FabrikFabrik
FabrikTime Machine

Capturing snapshots

How to take a snapshot — manually from the results panel, automatically via a scheduled task, or programmatically — and what happens when a capture is rejected.

A snapshot is a frozen copy of a query's output at a specific moment. This page walks through the three ways to create one, how deduplication decides whether it actually gets stored, and what to do when Fabrik refuses.

The three capture paths

PathWhen it firesTypical use
ManualUser clicks Save Snapshot on the query results panelBefore/after pairs around a change window
ScheduledA scheduled task executes a saved query and captures the resultDaily drift detection, compliance timelines
Ad-hocAn unsaved query's result is explicitly capturedExploration, debugging one-off issues

All three land in the same QueryExecutionSnapshot table and go through the same capture pipeline — the only difference is how the trigger happens.

Manual capture

Open a saved query, hit Run, and when results come back you'll see a Save Snapshot button in the results toolbar (next to Export and Copy JSON).

Clicking it:

  1. Sends the raw result to the backend.
  2. Backend hashes it, checks for duplicates, enforces size limits.
  3. If everything passes, a snapshot is written and the button shows a confirmation.

Annotation dialog. After save, you can attach a note and a label to the snapshot — "Pre-migration baseline," "After BGP change," "CR-4821 before". These stay with the snapshot forever and show up in the snapshot list, making it easy to find the one that mattered.

Manual captures are the right tool when:

  • You're about to make a change and want a known-good baseline.
  • Something looks wrong and you want to freeze the current state before digging in.
  • A one-off audit needs a specific point-in-time record.

Scheduled capture

This is the heavy-lifting path for drift detection. A scheduled task runs a saved query on a cadence (hourly, daily, weekly, etc.) and can capture the result on every fire.

Enable on a task → open the task, toggle Capture snapshots on the task form. Every subsequent execution adds a snapshot for each APIC connection configured on the task.

Typical setups:

  • Daily fault count, 06:00 server time, all APICs → 365 snapshots/year, dedup collapses streaks of stable state to one row.
  • Hourly endpoint inventory, single APIC → 24 snapshots/day; drift on the endpoint table shows as has_changes=true.
  • Weekly full tenant dump, Sunday 02:00 → slow-moving compliance record.

Each scheduled capture records execution_type='scheduled' plus the scheduled_task_id and scheduled_task_execution_id. These fields make it trivial to trace "this snapshot came from that task run."

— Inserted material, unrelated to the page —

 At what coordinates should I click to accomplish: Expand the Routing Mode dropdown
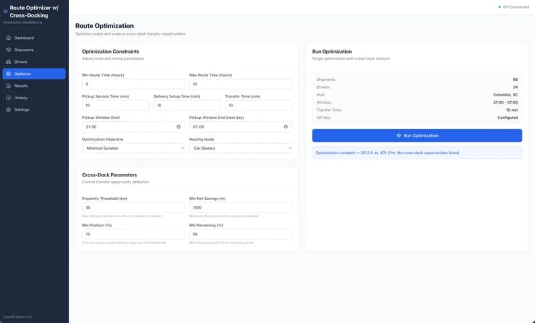tap(240, 148)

Scheduled captures are fire-and-forget. If the snapshot fails (size limit, APIC error response, storage exhaustion), the scheduled task itself still reports success — the capture is a side effect, not a prerequisite. Check the snapshot logs separately.

Ad-hoc capture (unsaved queries)

An unsaved query — something you built on the canvas but haven't hit Save on — can still be snapshotted. The snapshot stores the query_structure (the full flow JSON) so the query is reconstructable later.

What's different:

  • saved_query_id is null.
  • class_name carries the ACI class as the fallback identity.
  • The snapshot does not appear in the main Time Machine query list (no stable identity to group under).
  • It's still findable via direct link, snapshot detail views, and the admin interface.

Ad-hoc captures are more of a safety net than a primary workflow. If you care about the snapshot long-term, save the query first — it's cheaper to carry a saved query than to track down rogue ad-hoc snapshots months later.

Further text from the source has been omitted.